“There is a back-to-school grade wide assembly for sixth graders on walking home from school on their own – please join our panel of experts and offer a few tips.”
“We’ve reserved a 20-minute slot for you to speak at an upcoming parent association meeting – we need to resolve the issue of bullying in the lunchroom.”
“Can you meet with graduating seniors and teach them how to stay safe at college? We have one 40-minute period and you will be sharing that with a drug/alcohol prevention workshop.
If you were in our shoes, would you say yes?
We love to meet people of all ages and to partner with schools and families and organizations in the community. We know that small nuggets of information can sometimes help people stay safer or help their kids stay safer. But short cuts and tidbits don’t solve deeply entrenched social problems.

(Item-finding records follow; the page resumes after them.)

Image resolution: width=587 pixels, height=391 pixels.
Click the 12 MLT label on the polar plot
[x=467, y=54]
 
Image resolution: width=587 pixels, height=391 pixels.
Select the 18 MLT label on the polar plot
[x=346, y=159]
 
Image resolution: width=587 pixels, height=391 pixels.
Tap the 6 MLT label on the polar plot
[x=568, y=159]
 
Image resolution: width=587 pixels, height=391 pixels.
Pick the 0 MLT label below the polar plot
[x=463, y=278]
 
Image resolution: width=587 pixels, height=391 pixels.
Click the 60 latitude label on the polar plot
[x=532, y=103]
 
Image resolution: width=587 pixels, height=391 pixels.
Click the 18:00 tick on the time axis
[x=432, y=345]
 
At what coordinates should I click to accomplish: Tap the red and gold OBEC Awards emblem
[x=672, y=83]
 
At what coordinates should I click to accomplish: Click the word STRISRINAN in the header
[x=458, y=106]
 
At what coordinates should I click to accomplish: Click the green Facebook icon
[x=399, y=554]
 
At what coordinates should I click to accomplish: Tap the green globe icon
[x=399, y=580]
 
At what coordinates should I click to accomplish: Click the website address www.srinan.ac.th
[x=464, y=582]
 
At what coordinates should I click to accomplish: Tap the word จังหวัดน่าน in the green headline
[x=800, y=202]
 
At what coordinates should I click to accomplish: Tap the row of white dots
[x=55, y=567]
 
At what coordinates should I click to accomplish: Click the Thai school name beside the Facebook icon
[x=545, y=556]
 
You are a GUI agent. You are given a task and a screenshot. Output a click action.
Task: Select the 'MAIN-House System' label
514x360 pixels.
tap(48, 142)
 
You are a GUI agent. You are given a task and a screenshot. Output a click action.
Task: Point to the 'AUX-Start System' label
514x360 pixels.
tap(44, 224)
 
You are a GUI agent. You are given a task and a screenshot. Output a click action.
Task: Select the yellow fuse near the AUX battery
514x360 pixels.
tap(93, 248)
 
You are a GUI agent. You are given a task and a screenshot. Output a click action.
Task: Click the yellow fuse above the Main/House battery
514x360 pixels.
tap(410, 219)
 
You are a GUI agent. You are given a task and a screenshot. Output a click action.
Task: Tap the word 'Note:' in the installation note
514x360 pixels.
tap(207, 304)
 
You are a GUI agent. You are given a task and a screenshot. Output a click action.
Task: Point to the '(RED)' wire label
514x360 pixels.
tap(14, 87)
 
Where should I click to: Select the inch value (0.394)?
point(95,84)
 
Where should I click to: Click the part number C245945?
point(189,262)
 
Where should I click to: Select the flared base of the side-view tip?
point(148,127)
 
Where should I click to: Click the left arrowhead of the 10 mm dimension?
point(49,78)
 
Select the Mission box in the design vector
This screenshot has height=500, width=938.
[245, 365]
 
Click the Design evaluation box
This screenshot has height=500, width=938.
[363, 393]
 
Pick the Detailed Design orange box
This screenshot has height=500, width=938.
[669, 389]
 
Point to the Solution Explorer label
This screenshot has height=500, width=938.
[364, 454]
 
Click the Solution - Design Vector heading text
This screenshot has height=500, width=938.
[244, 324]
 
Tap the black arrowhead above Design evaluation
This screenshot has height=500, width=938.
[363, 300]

We need more than 20 minutes. And we want to share why.
Parents intuitively understand that when the stakes are high for their child/teen, they need comprehensive training. No parent would consider a 20-minute Driver’s Education course sufficient training – the consequences of unsafe driving are enormous.
Similarly, we need to acknowledge that the stakes are also very high when the topic is personal safety: bullying, relationship abuse and physical aggression. Our young people deserve more than a program that only scratches the surface.
Violence prevention is complex and deep. There are no easy answers or quick fixes. There is no magic checklist of behaviors that prevent one from being targeted for street crime or intimate partner violence.
Best practices for violence prevention programs strongly recommend long-term (12 hours or more) experiential learning to allow for appropriate layering and integration of concepts. While we know that longer programs require more commitment from participants and that they can be more difficult to fit into a school schedule, we know that the topic of safety is worth the investment of time and resources.
Prepare’s violence prevention and self-defense programs are at their best when we can engage participants in a multi-disciplinary inquiry that brings this complex subject into focus. We encourage students to connect their own experiences to classroom role-plays and exercises. Instructors utilize current events and historical context to build a social framework for the root causes of violence. Students gain confidence in communicating clearly and setting boundaries while managing adrenaline responses. Body mechanics and physics come into play by learning and enacting last-resort self-protective actions that feel viable regardless of age, size, gender, or ability level. Psychology, sociology, prevailing cultural norms, and advertising all influence what people believe about themselves. We explore how others can manipulate beliefs about who we are, our capabilities, and our sense of worth, and consider how we form our beliefs about others.
Tips are simplistic and not useful. What does make sense is understanding the roots of violence, learning what works to interrupt aggression, practicing and integrating verbal and physical skills, and developing self-knowledge and embodied confidence.
You get it. That takes more than 20 minutes, right?